As near as I can tell, most telecom CEOs would sell their mothers into white slavery if they thought it would help them keep one of their competitors at bay for a year or five longer, and their record of bending, breaking, and twisting the rules in order to maintain their monopoly position…would fill a phone book.

Tough! But not tough enough. Here’s Matt Stoller today:

They are monopolists, run by seriously bad people, and viciously anti-democratic. The telecom giants are large, lumbering, stupid beasts; cable companies are quick and weasely, but even more unethical if possible. Both sets of companies offer awful service, dishonest pricing plans, and generally are in bed with politicians at a local level and on a Federal level that it’s literally stunning.

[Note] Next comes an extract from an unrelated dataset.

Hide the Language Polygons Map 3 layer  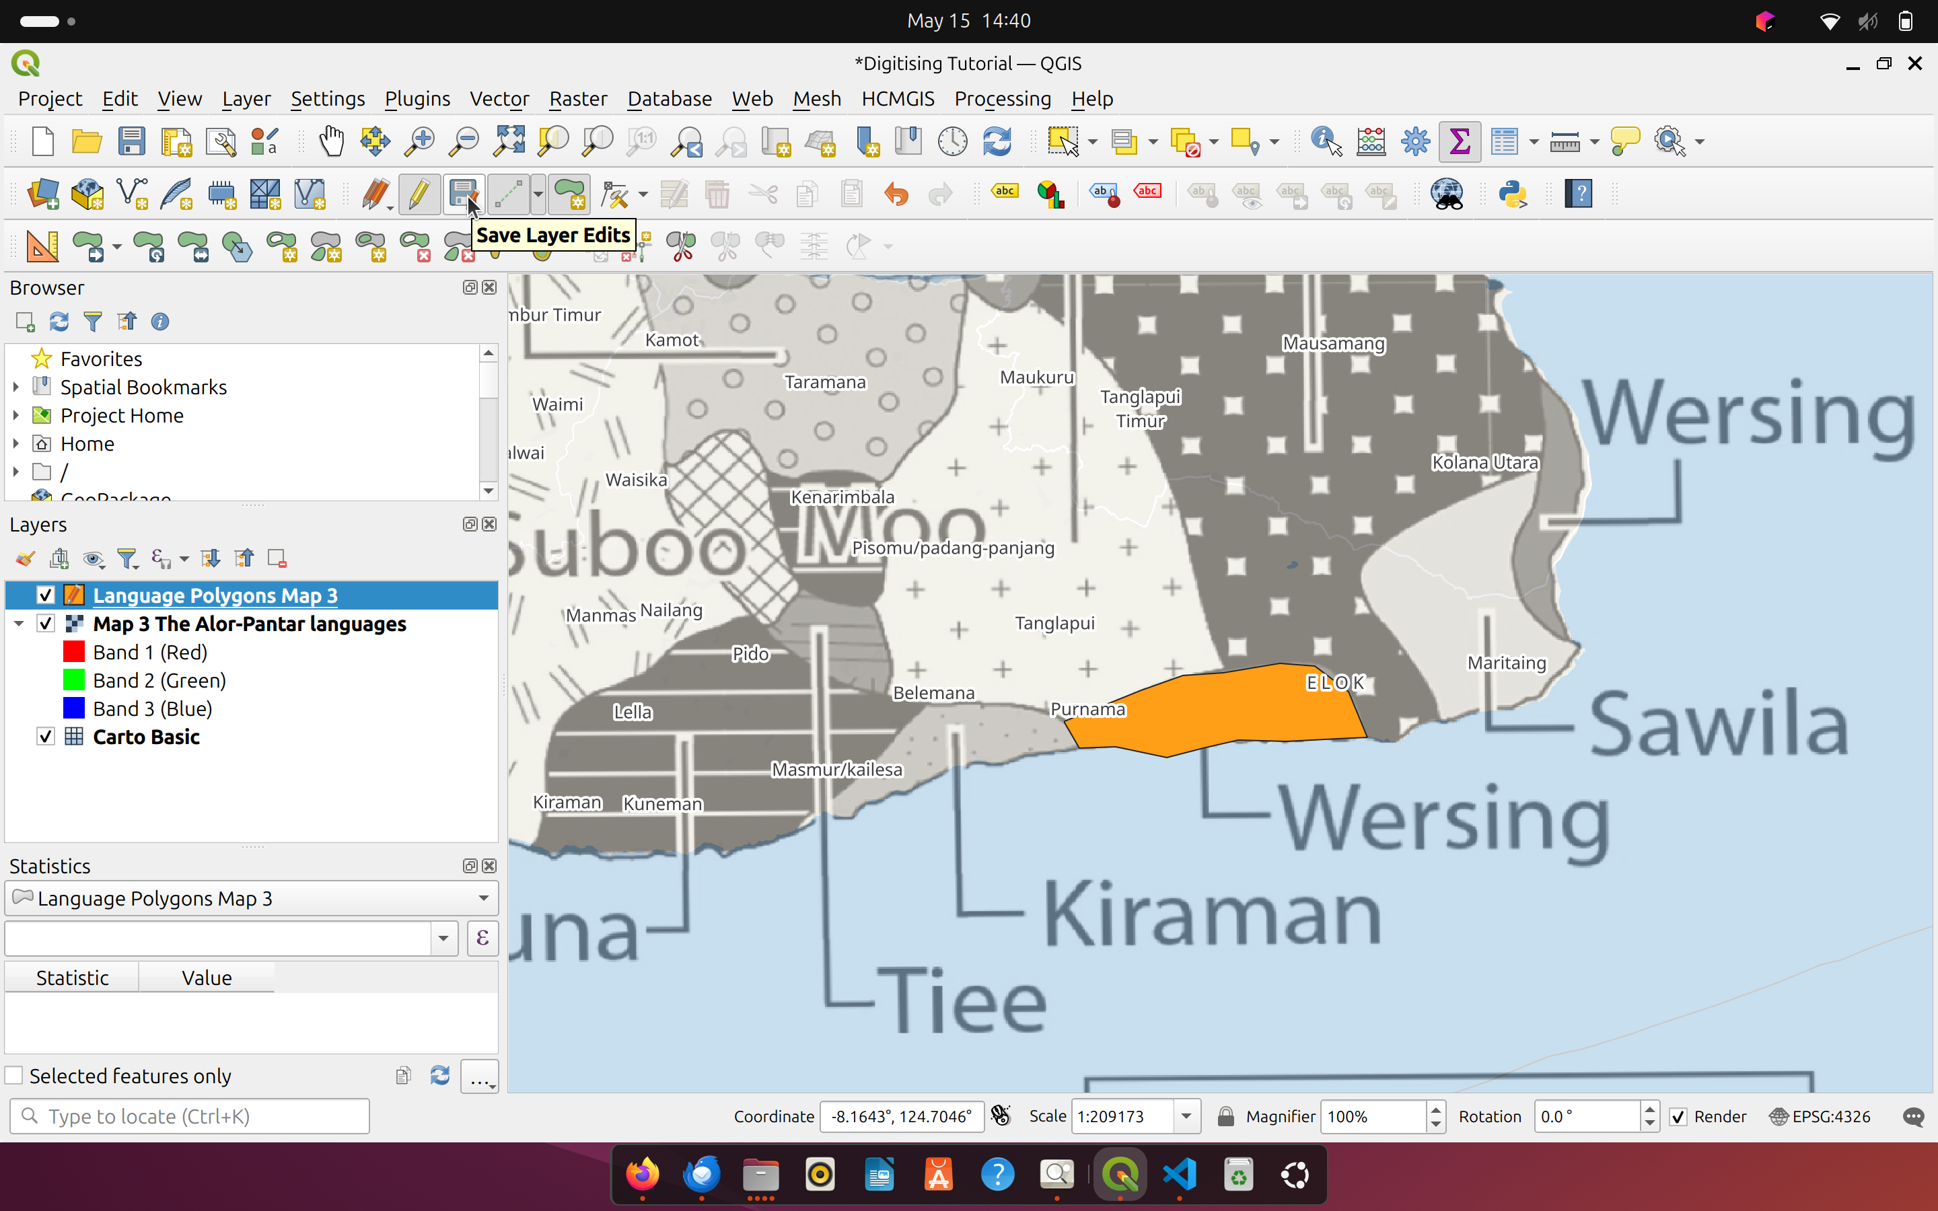click(46, 595)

You won’t read that on the op-ed page of the Washington Post. But maybe you should. In a more fundamental way than, say, the soda industry or even the automobile industry, the behavior of the telecom industry really matters to all of us, and the basic problem is not a lack of competition. It’s the fact that there’s virtually no room for new competitors to enter the market.

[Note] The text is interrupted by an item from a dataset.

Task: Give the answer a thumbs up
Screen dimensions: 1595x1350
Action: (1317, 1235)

What brings this up? The issue immediately at hand is the 700 MHz spectrum, an extremely valuable portion of the wireless spectrum that the FCC is getting ready to auction off. If the telecom industry has its way, the entire spectrum will be auctioned off under the current rules to the current players and new competitors will be shut out. If you’re happy with the lousy service and spectacular lack of innovation demonstrated by today’s telecom giants, this is the plan for you.

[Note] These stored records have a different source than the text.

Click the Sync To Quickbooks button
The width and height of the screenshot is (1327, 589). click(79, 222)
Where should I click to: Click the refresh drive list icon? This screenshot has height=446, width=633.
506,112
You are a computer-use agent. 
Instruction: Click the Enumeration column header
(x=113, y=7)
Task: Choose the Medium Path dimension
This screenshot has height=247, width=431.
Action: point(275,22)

For the rest of us, a better policy would be to auction off a piece of the spectrum under the usual rules, but to reserve another chunk to be auctioned off under “open access” rules that require the spectrum to be open to anyone who wants to lease it and to any device that’s capable of running on it. This would allow small innovators to enter the market and would open up the spectrum to interesting new devices in the same way that the Supreme Court’s 1969 Carterphone decision revolutionized the phone industry by opening up the old telephone network to answering machines and cordless phones not made by AT&T. But none of this will happen if the entire spectrum gets auctioned off to the usual suspects.

And in case you’re wondering, the 700 MHz spectrum is part of the spectrum currently used by UHF television stations, which have been ordered to vacate it in 2009 when broadcasting goes digital. It’s extremely valuable real estate because UHF signals have a very long range and pass through walls and buildings easily. A single UHF tower can cover far more ground far more efficiently than WiFi, which makes it a perfect candidate for municipal wireless networks.

It’s also the last high-quality spectrum likely to be available for a very long time. If it gets swallowed up by the big guys, that’s it for at least another decade or two. So call your congress critter.